Massacre de Sousse: por que os tunisianos não acreditam em sua própria mídia

Os tunisianos estão cada vez mais se voltando para a mídia estrangeira para descobrir o que seus jornais não estão dizendo a eles

Tunísia

Getty Images 2015

por Mourad Teyeb

Desde o massacre de turistas estrangeiros na última sexta-feira em um hotel de praia em Sousse, a mídia tunisiana tem sido inundada com notícias sobre o ataque e suas consequências, mas a maioria está sendo ignorada por um público tunisiano que desconfia das notícias oficiais.



Depois de um período inicial de confusão nas consequências imediatas do ataque, a mídia do país se concentrou principalmente na identificação dos corpos das vítimas e seu retorno aos seus respectivos países de origem.

As prisões que se seguiram também receberam a atenção da mídia, assim como as teorias sobre quais redes terroristas podem ter apoiado o ataque e se outros ataques podem ser esperados.

Mas o clamor generalizado sobre como as autoridades tunisianas não conseguiram impedir dois ataques sangrentos em tão rápida sucessão foi quase totalmente ignorado pelos meios de comunicação conhecidos por serem aquiescentes ao establishment político.
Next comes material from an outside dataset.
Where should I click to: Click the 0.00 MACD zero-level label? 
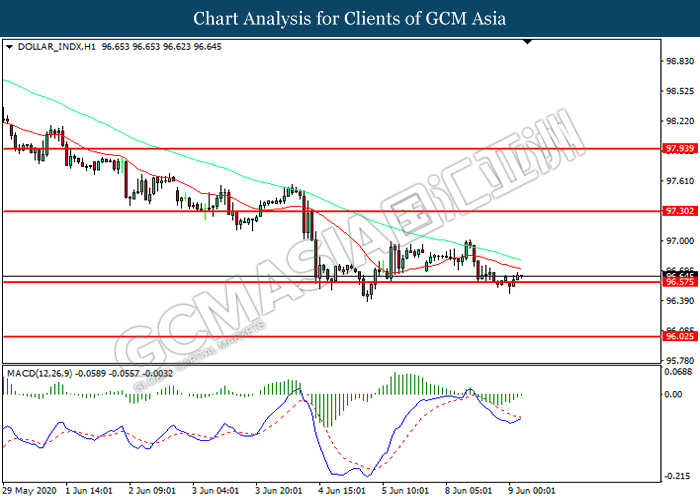click(676, 393)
A maioria das empresas de mídia na Tunísia pertencem a empresas diretamente ligadas ao antigo regime autocrático do país ou são apoiadas e financiadas por elas.
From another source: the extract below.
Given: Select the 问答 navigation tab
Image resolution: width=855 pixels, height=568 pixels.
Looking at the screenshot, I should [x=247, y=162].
Um dos poucos relatórios sérios sobre a mídia tunisiana realizados pelo Carnegie Endowment em 2012 concluiu que 'a mídia tunisiana ainda é um local para manipulação, intimidação e preconceito'.
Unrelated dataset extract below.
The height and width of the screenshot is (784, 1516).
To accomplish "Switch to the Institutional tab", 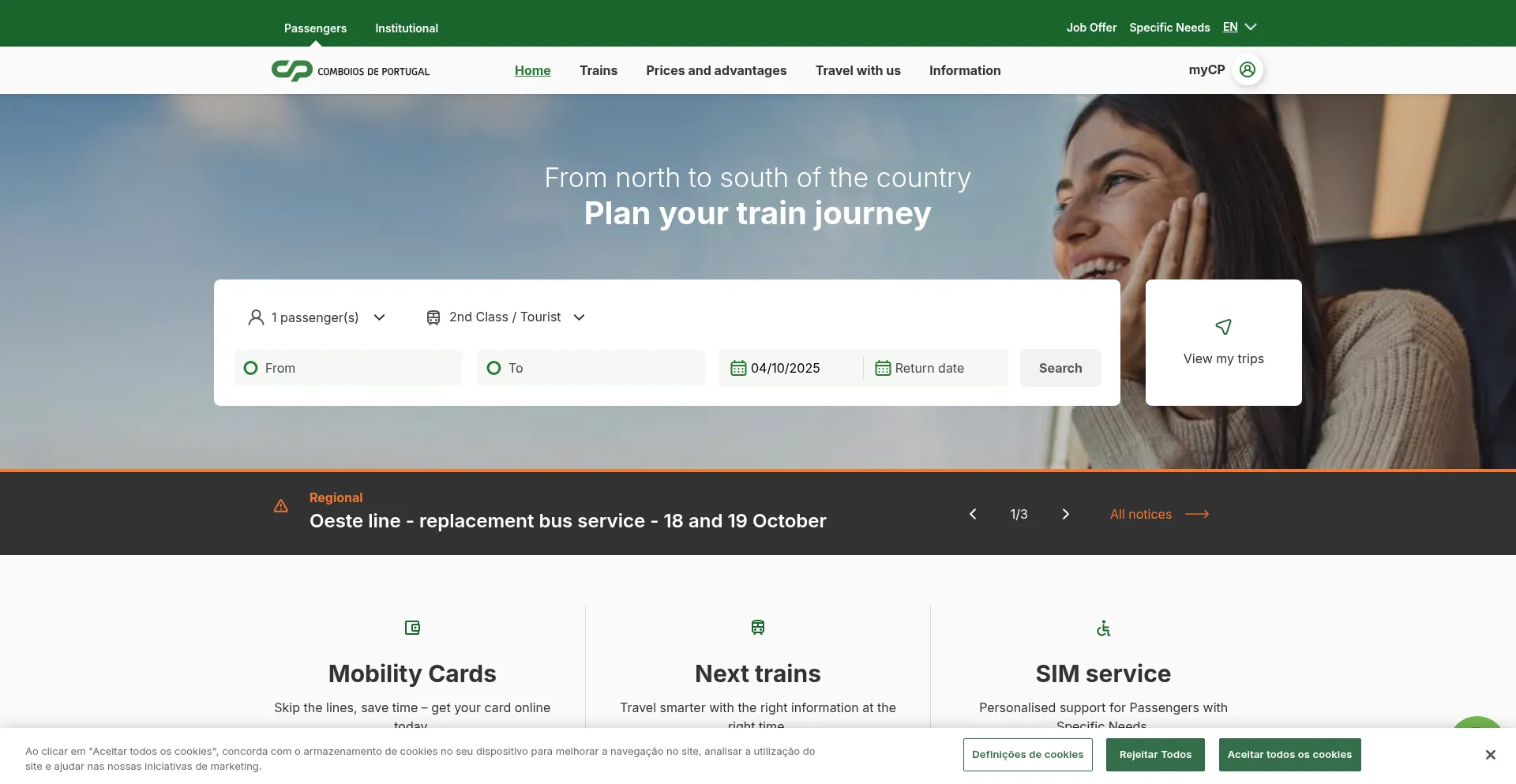I will pyautogui.click(x=407, y=28).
Um relatório recente (em árabe) por Haica , O órgão regulador da mídia da Tunísia, encontrou violações éticas e profissionais em toda a cobertura da mídia do ataque Sousse. Haica mencionou o tratamento “imoderado” e “irracional” da informação, bem como o “discurso de ódio” por parte dos jornalistas. O regulador pediu às emissoras que adotem uma abordagem mais profissional em sua cobertura de ataques terroristas.

Em vez de analisar as deficiências das disposições de segurança em resorts de turismo longe da capital do país, a mídia concentrou sua atenção nas ligações difíceis de provar entre o suposto atirador Seifeddine Rezgui e grupos islâmicos linha-dura.

Ainda há dúvidas sobre como o suposto atirador conseguiu passar 35 minutos em um tiroteio sem intervenção policial de qualquer tipo, quando a delegacia de Hammam-Sousse fica a apenas dez minutos da cena do crime.

Como nos dias do ex-governante Zine El Abidine Ben Ali, que foi expulso durante a Primavera Árabe de 2011, os tunisianos estão mais uma vez se voltando para a imprensa estrangeira e as mídias sociais para descobrir o que seus próprios jornais, redes de rádio e TV não estão dizendo a eles.